BEGIN Data extract

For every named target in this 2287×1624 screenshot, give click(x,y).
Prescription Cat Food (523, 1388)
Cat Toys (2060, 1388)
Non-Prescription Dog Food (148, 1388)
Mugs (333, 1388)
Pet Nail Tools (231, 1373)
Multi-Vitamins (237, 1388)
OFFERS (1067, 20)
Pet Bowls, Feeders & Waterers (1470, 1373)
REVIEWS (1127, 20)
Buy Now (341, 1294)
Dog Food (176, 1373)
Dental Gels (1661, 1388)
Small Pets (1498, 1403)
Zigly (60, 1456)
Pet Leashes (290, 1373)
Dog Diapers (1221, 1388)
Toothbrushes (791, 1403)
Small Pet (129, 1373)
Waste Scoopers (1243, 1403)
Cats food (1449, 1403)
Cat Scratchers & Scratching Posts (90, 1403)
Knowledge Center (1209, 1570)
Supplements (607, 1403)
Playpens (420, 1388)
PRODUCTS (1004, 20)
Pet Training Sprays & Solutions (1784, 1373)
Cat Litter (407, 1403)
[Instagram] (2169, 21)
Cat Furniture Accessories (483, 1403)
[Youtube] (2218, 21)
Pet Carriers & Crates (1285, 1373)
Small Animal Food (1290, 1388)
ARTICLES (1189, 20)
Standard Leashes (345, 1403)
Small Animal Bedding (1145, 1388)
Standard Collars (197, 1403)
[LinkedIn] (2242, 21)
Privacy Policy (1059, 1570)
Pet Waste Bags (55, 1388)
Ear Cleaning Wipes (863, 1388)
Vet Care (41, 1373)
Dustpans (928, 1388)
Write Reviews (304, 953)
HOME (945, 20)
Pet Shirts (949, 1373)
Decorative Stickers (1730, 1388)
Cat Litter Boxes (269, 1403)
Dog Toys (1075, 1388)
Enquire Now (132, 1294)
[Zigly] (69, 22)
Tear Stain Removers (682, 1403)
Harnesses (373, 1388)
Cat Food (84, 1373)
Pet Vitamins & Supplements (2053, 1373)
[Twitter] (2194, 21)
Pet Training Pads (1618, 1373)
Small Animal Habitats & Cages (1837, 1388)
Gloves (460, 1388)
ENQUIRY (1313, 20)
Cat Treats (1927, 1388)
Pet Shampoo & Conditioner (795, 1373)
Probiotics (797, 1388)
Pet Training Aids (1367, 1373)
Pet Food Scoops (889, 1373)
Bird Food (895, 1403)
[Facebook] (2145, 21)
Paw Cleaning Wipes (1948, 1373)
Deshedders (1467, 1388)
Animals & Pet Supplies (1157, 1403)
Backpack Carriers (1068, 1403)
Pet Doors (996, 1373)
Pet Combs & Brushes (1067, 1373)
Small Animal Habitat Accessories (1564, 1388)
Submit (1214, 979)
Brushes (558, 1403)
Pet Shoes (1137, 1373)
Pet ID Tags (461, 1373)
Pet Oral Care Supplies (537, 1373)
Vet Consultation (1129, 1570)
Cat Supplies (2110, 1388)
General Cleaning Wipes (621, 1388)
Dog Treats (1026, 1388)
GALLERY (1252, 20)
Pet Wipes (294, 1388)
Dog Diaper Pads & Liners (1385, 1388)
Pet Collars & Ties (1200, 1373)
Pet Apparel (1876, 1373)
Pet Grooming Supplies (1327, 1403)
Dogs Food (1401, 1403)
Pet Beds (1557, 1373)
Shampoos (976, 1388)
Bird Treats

END Data extract

-- Task instructions --
Please restate the material above exactly, line by line.

-- Solution for this task --
For every named target in this 2287×1624 screenshot, give click(x,y).
Prescription Cat Food (523, 1388)
Cat Toys (2060, 1388)
Non-Prescription Dog Food (148, 1388)
Mugs (333, 1388)
Pet Nail Tools (231, 1373)
Multi-Vitamins (237, 1388)
OFFERS (1067, 20)
Pet Bowls, Feeders & Waterers (1470, 1373)
REVIEWS (1127, 20)
Buy Now (341, 1294)
Dog Food (176, 1373)
Dental Gels (1661, 1388)
Small Pets (1498, 1403)
Zigly (60, 1456)
Pet Leashes (290, 1373)
Dog Diapers (1221, 1388)
Toothbrushes (791, 1403)
Small Pet (129, 1373)
Waste Scoopers (1243, 1403)
Cats food (1449, 1403)
Cat Scratchers & Scratching Posts (90, 1403)
Knowledge Center (1209, 1570)
Supplements (607, 1403)
Playpens (420, 1388)
PRODUCTS (1004, 20)
Pet Training Sprays & Solutions (1784, 1373)
Cat Litter (407, 1403)
[Instagram] (2169, 21)
Cat Furniture Accessories (483, 1403)
[Youtube] (2218, 21)
Pet Carriers & Crates (1285, 1373)
Small Animal Food (1290, 1388)
ARTICLES (1189, 20)
Standard Leashes (345, 1403)
Small Animal Bedding (1145, 1388)
Standard Collars (197, 1403)
[LinkedIn] (2242, 21)
Privacy Policy (1059, 1570)
Pet Waste Bags (55, 1388)
Ear Cleaning Wipes (863, 1388)
Vet Care (41, 1373)
Dustpans (928, 1388)
Write Reviews (304, 953)
HOME (945, 20)
Pet Shirts (949, 1373)
Decorative Stickers (1730, 1388)
Cat Litter Boxes (269, 1403)
Dog Toys (1075, 1388)
Enquire Now (132, 1294)
[Zigly] (69, 22)
Tear Stain Removers (682, 1403)
Harnesses (373, 1388)
Cat Food (84, 1373)
Pet Vitamins & Supplements (2053, 1373)
[Twitter] (2194, 21)
Pet Training Pads (1618, 1373)
Small Animal Habitats & Cages (1837, 1388)
Gloves (460, 1388)
ENQUIRY (1313, 20)
Cat Treats (1927, 1388)
Pet Shampoo & Conditioner (795, 1373)
Probiotics (797, 1388)
Pet Training Aids (1367, 1373)
Pet Food Scoops (889, 1373)
Bird Food (895, 1403)
[Facebook] (2145, 21)
Paw Cleaning Wipes (1948, 1373)
Deshedders (1467, 1388)
Animals & Pet Supplies (1157, 1403)
Backpack Carriers (1068, 1403)
Pet Doors (996, 1373)
Pet Combs & Brushes (1067, 1373)
Small Animal Habitat Accessories (1564, 1388)
Submit (1214, 979)
Brushes (558, 1403)
Pet Shoes (1137, 1373)
Pet ID Tags (461, 1373)
Pet Oral Care Supplies (537, 1373)
Vet Consultation (1129, 1570)
Cat Supplies (2110, 1388)
General Cleaning Wipes (621, 1388)
Dog Treats (1026, 1388)
GALLERY (1252, 20)
Pet Wipes (294, 1388)
Dog Diaper Pads & Liners (1385, 1388)
Pet Collars & Ties (1200, 1373)
Pet Apparel (1876, 1373)
Pet Grooming Supplies (1327, 1403)
Dogs Food (1401, 1403)
Pet Beds (1557, 1373)
Shampoos (976, 1388)
Bird Treats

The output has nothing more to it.